Thomas Darden, who was deputy chief of strategic programs, had worked for the district since 2009. He was paid $127,205 annually.

Darden had come under fire recently for bad or missing information at public meetings.

Two weeks ago, Darden told the School Reform Commission that the charter expansions the panel had approved would cost the district $38 million over four years. But Commissioner Joseph Dworetzky said his own calculations revealed the cost would be much higher, and Darden later admitted he had erred.

The already-approved charter school expansion will cost the district $139 million over five years.

At the SRC's last meeting, on Friday, a clearly annoyed Dworetzky upbraided Darden for not sharing information about the planned growth of Belmont Elementary, a school whose charter renewal the SRC was supposed to vote on that day.

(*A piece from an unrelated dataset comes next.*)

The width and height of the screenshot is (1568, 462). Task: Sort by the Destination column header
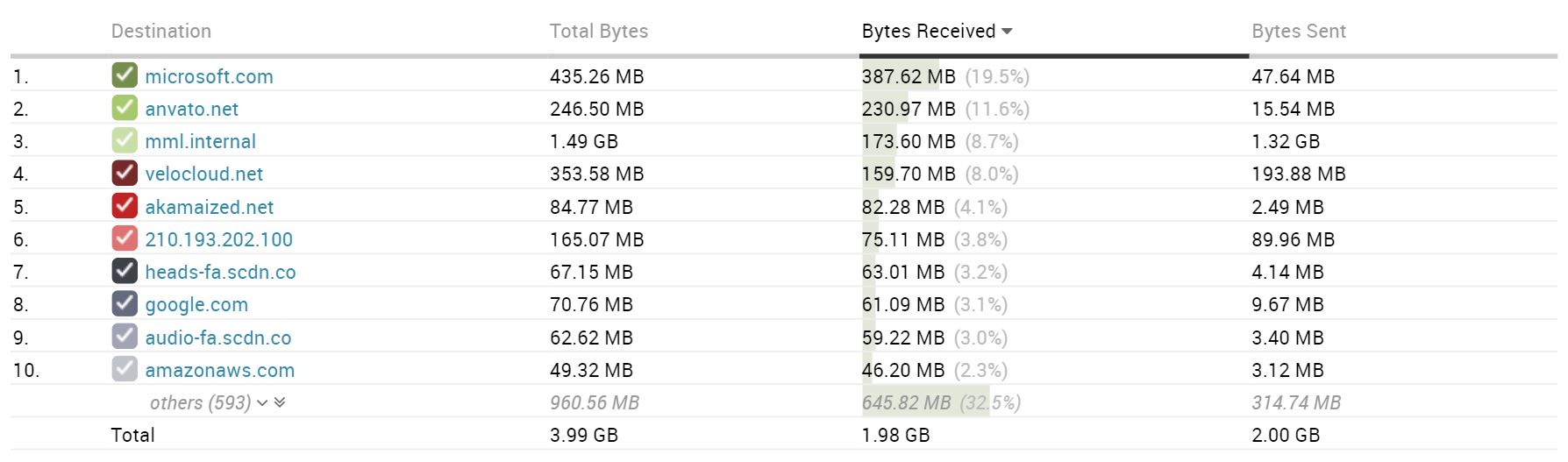161,32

The SRC was poised to renew Belmont's charter but deny its expansion request. The school wants to grow by 275 seats over the next five years.

But Belmont representatives told the SRC that because it is a "neighborhood charter" - most of its students come from a geographic catchment area, not via citywide lottery - it would grow by 275 seats regardless of whether the SRC approved the request.

"I'm somewhat surprised that there wasn't a slide up here that said there was a projected enrollment increase. How do we budget? How do we plan?" Dworetzky asked.

The charter resolution was ultimately withdrawn over those concerns and others.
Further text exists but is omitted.